Savings Incentive Match Plan for Employees (SIMPLE) IRA // This is a savings account for companies with 100 or fewer workers. Employers have to match an employee’s contribution up to 3 percent of the employee’s wages. Or the employer can make a fixed contribution equivalent to 2 percent of wages for all eligible employees, even if those workers don’t actually put any of their own money into their SIMPLE IRA.

SIMPLE IRAs’ annual contribution limit is $12,500 for workers, though those over 50 can make catch-up payments worth up to $3,000.

401(k) // This is one of the most popular, best-known types of retirement accounts. The contribution limit is higher: Employees can put up to $18,000 per year into a 401(k)—plus another $6,000 per year in catch-up contributions for those 50 and older.

But 401(k)s also are more complicated and typically require the help of a financial adviser or institution, which will charge a fee.
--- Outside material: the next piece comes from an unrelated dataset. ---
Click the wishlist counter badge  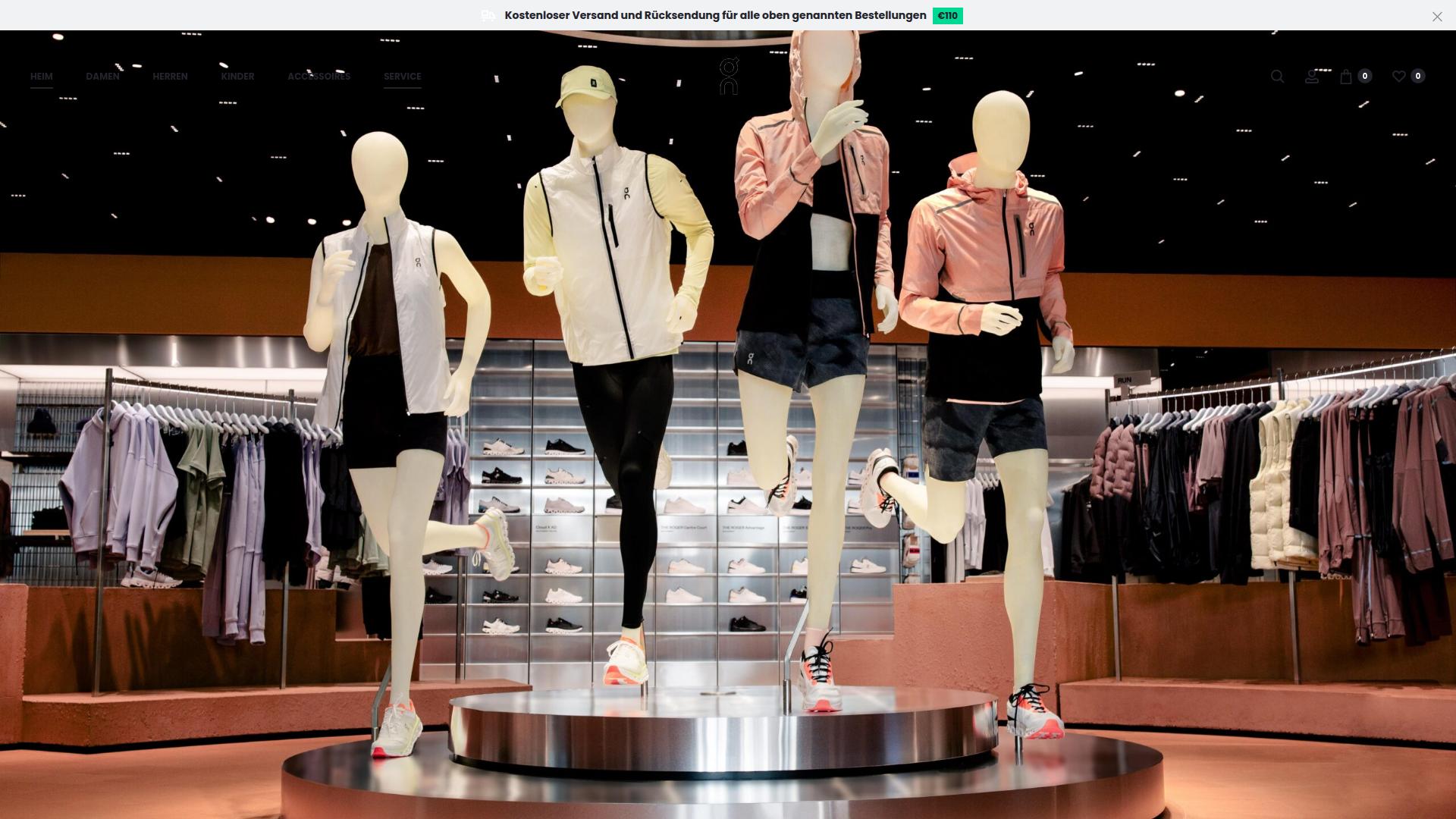coord(1417,76)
This is an area where larger companies have an advantage. They have more employees, so when it comes to plan administration costs, their cost-per-worker is lower. PEOs may be an option for smaller businesses, though. Because several companies come together as one benefits group, the cost-per-employee shrinks.
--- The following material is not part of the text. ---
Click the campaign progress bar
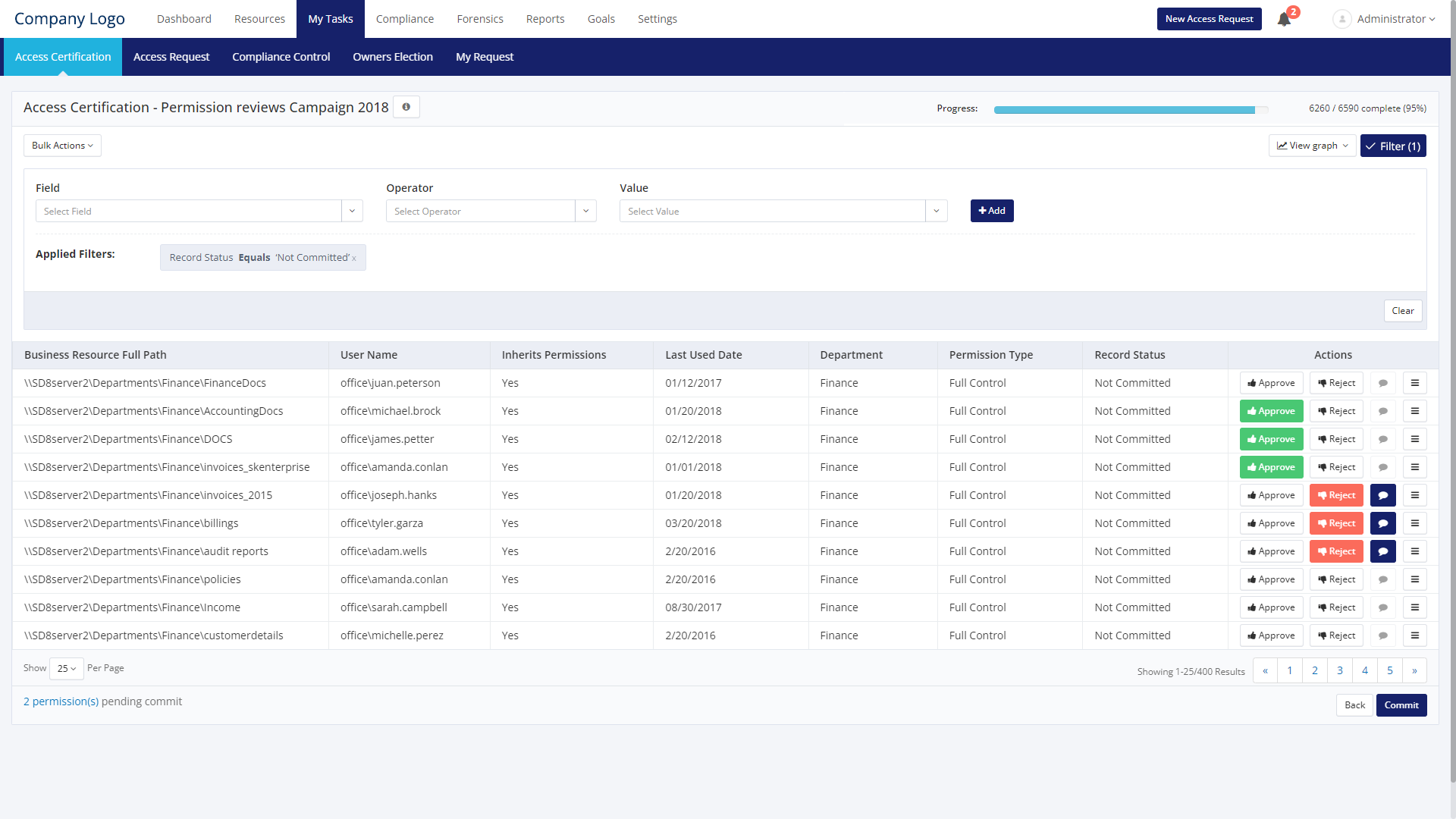Image resolution: width=1456 pixels, height=819 pixels. coord(1130,109)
While 401(k) accounts are popular, they’re not a cure-all. The Economic Policy Institute’s recent report showed
that lower-income workers still aren’t putting enough money into their accounts. Single people, ethnic minorities and women are all less likely to save.

When it comes to retirement savings, there are two kinds of inertia, said Greg Smith, president of local startup blooom. The Leawood company is an online registered investment adviser that professionally manages its clients’ employer-sponsored accounts, such as 401(k)s, on their behalf.

The bad inertia is the kind where employees never start saving, Smith said. But if employers can help them get signed up for a 401(k) or some other vehicle and start a basic payroll deduction, then that is a great first step. The next step is to help connect the employees to services that properly manage those funds.

This essentially allow the employees, if they choose, to basically “set it and forget it.” Over time, that can grow into a healthy nest egg.

“Unfortunately, half of American workers never get access to those plans,” Smith said.

Even if the government doesn’t push small businesses to offer some kind of retirement benefit, the job market might force them to.

That’s because, as more Baby Boomers retire, competition for workers will increase.

“They are competing for talent,” Kesselring said. “And the kind of businesses that we work with, it’s very important for them to offer a retirement plan of some kind.”

Soden agreed: “We’re hearing more and more where younger people are coming to job interviews and asking not about vacation policy, but ‘Do you have a retirement plan and what are the specifics?’

“They are eventually going to gravitate to some place that gives them a vehicle to save for the long haul.”